Tantangan dan Harapan ke Depan
Meskipun Polri telah berupaya maksimal dalam menjalankan perannya sebagai pelayan, pelindung, dan pengayom masyarakat, tantangan yang dihadapi di masa depan tidaklah mudah. Di tengah perubahan sosial, politik, dan ekonomi yang dinamis, Polri dihadapkan pada berbagai tantangan baru yang memerlukan adaptasi dan inovasi.
Era digital membawa tantangan baru dalam bentuk kejahatan siber, radikalisme dalam dunia maya, dan penyebaran berita hoaks. Polri dituntut untuk meningkatkan kemampuannya dalam menghadapi berbagai kejahatan yang semakin kompleks. Selain itu, Polri juga perlu terus meningkatkan literasi digital di kalangan anggotanya untuk lebih efektif dalam merespons dan menangani kejahatan siber.
Selain itu, penegakan hukum yang berbasis pada penghormatan terhadap hak asasi manusia (HAM) merupakan tantangan besar bagi Polri, terutama dalam penanganan berbagai kasus yang melibatkan pelanggaran HAM. Polri perlu terus membangun budaya kepolisian yang menghormati HAM dan menghindari penyalahgunaan wewenang yang menjadi isu besar dalam membangun profesionalismenya.
Dalam hal ini, pelatihan dan pendidikan yang berkesinambungan sangat penting untuk memastikan setiap anggota Polri memiliki pemahaman yang baik tentang pentingnya penegakan hukum yang adil dan manusiawi, termasuk rekrutmen anggotanya secara transparan, profesional dan azas berkeadilan yang dimungkinkan tidak ada lagi adanya kegaduhan adanya golongan elit tertentu diuntungkan dalam sistem rekrutmen anggota Polri.

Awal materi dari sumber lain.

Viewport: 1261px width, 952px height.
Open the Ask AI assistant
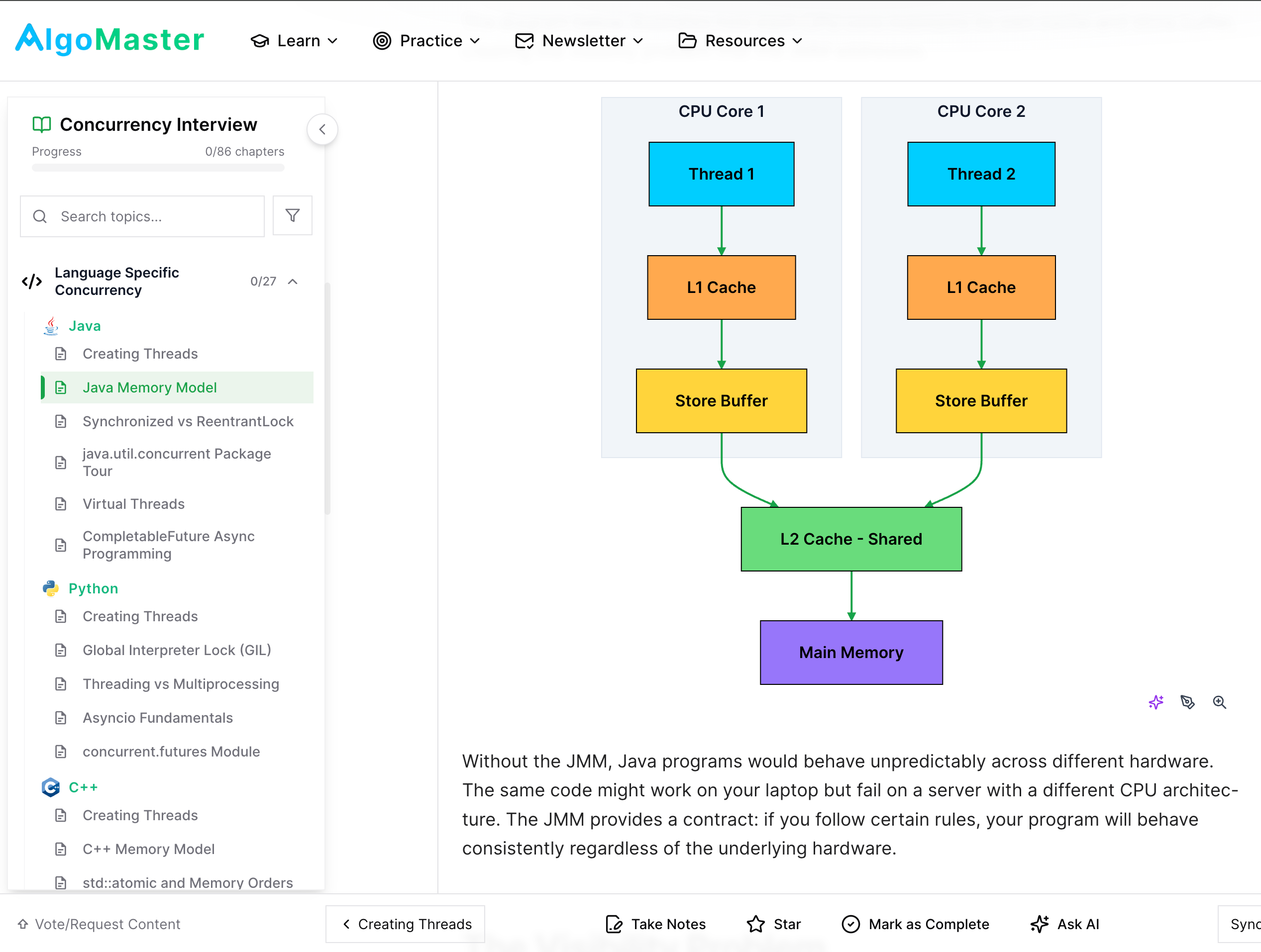(x=1064, y=924)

Publik berharap, Polri dapat membangun profesionalisme, transparansi dan akuntabilitas dalam setiap pelaksanaan tugasnya. Kedepan, diharapkan Polri semakin mampu membangun kelembagaan dan personal insan Korps Bhayangkara yang semakin bersih dari korupsi, nepotisme, dan isu penyalahgunaan wewenang.
Dalam konteks ini, Polri perlu memperkuat mekanisme pengawasan internal dan eksternal, serta menegakkan disiplin yang tegas terhadap anggota yang melakukan pelanggaran dan mencoreng citra institusi.
*Penulis Direktur Eksekutif Human Studies Institute (HSI), Akademisi Universitas Islam 45 (Unisma) dan Anggota Pusat Pendidikan Wawasan Kebangsaan (PPWK) Provinsi DKJ.